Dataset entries
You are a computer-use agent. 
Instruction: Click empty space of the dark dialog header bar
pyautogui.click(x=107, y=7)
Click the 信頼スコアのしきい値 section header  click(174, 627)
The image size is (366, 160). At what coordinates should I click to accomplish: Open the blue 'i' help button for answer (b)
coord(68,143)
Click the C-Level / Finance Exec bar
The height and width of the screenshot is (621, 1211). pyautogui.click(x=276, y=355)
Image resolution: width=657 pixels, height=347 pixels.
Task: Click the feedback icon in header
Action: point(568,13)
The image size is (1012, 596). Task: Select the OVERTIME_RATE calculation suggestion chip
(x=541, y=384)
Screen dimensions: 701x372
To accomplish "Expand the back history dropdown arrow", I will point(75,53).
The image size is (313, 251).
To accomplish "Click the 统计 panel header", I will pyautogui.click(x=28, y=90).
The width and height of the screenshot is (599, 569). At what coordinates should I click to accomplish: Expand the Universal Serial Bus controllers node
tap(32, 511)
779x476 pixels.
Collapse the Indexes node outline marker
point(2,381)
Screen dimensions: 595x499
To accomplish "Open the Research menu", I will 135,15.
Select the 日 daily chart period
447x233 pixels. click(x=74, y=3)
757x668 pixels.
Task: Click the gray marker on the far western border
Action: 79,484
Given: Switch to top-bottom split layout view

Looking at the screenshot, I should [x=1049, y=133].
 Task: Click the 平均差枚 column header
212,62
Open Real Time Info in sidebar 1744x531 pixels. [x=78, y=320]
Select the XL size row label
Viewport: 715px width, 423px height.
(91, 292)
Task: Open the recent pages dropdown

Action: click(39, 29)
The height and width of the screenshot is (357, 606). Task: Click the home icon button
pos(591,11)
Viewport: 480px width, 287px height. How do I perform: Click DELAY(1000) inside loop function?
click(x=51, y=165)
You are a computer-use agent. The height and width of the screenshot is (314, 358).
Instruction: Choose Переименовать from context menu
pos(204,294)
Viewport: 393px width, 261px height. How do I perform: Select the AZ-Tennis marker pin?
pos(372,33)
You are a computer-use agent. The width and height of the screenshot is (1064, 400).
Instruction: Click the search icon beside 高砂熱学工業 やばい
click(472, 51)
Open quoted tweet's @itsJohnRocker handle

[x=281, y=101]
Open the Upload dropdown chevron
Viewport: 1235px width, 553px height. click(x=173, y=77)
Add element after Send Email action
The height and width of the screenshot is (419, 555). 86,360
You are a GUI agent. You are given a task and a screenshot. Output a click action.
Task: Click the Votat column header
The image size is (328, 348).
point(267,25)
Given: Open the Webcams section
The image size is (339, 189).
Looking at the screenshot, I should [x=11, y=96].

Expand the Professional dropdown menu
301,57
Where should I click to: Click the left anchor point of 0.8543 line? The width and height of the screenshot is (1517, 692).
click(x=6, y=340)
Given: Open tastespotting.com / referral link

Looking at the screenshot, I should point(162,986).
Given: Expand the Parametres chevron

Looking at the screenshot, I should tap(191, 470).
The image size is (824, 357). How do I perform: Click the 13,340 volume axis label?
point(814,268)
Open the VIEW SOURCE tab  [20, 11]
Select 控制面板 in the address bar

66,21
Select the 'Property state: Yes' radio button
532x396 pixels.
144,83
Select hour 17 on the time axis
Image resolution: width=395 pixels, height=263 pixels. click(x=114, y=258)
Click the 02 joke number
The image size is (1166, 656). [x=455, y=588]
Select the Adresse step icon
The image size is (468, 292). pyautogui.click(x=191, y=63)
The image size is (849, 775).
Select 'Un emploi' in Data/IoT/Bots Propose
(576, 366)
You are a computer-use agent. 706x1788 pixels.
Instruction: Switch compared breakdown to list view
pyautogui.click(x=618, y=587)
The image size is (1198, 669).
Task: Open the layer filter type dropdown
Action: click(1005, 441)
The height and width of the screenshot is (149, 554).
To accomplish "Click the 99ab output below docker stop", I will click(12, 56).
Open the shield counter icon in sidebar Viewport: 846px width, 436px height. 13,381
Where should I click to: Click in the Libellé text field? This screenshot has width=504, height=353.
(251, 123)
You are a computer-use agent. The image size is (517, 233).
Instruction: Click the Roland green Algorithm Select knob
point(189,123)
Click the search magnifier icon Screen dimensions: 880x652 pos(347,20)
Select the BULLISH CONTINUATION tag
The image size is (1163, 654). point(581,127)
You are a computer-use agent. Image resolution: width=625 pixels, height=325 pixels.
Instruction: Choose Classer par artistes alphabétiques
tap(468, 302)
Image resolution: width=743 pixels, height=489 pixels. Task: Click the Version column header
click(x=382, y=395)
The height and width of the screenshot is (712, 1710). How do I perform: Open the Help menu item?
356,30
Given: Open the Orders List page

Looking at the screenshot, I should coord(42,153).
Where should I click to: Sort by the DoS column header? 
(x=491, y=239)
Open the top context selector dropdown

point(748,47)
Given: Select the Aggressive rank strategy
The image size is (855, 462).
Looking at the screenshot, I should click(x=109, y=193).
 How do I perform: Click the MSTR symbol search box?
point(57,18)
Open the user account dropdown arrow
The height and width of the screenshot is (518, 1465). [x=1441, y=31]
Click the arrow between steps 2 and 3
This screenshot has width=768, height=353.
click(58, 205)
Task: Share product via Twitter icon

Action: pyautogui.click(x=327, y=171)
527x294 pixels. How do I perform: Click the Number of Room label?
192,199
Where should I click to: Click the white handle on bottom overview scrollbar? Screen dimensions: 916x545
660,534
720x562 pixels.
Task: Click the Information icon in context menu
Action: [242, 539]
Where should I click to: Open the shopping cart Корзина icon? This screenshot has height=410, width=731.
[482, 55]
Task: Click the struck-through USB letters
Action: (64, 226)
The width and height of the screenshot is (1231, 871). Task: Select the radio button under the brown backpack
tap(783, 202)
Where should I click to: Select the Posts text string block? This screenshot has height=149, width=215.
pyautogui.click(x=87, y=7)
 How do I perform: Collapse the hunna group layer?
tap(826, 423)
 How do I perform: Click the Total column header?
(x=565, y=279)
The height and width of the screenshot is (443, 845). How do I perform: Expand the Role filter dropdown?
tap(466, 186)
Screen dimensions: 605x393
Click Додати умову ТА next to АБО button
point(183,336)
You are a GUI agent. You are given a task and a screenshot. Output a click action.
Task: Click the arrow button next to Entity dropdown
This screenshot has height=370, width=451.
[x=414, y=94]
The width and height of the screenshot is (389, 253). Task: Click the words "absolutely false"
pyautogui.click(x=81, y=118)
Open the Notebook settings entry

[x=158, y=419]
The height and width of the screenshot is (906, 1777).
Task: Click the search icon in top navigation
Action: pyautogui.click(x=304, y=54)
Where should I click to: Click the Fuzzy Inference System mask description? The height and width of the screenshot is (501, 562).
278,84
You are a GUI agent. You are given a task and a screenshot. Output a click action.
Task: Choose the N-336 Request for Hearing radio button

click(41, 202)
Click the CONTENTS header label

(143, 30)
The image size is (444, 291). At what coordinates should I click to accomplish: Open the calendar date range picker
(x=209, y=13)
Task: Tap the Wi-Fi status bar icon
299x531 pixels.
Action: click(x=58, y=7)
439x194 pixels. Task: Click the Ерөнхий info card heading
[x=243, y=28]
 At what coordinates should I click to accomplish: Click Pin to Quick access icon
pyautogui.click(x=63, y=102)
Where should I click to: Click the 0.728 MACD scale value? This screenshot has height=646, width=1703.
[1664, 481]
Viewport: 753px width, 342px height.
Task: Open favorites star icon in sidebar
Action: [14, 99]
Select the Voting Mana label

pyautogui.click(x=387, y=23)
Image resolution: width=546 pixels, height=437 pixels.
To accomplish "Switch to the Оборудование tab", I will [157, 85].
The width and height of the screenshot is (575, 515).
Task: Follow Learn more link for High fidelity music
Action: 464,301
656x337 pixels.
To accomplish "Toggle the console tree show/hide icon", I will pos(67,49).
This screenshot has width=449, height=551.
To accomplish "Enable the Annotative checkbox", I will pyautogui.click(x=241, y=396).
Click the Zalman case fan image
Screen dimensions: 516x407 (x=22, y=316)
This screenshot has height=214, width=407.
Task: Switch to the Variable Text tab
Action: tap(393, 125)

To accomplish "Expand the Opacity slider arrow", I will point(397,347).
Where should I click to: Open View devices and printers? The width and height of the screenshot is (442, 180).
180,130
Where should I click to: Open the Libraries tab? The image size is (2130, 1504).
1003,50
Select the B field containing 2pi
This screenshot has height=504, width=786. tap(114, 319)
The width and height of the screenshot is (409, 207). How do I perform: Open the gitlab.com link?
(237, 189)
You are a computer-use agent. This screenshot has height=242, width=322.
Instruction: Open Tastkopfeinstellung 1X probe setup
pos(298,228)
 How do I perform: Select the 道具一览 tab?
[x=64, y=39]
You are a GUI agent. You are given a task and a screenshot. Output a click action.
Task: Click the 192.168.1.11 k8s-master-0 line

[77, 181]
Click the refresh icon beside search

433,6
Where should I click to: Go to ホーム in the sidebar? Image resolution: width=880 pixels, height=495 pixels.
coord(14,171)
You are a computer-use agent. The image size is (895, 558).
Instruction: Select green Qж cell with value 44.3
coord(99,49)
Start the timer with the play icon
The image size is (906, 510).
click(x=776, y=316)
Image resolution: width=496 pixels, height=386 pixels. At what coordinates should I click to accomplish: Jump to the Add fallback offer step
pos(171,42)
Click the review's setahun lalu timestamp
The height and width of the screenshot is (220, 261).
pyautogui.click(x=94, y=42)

• YOUR INSTRUCTIONS:
Each line of the entries above that includes the string "section" should be copied out.

• YOUR SOLUTION:
Click the 信頼スコアのしきい値 section header  click(174, 627)
Given: Open the Webcams section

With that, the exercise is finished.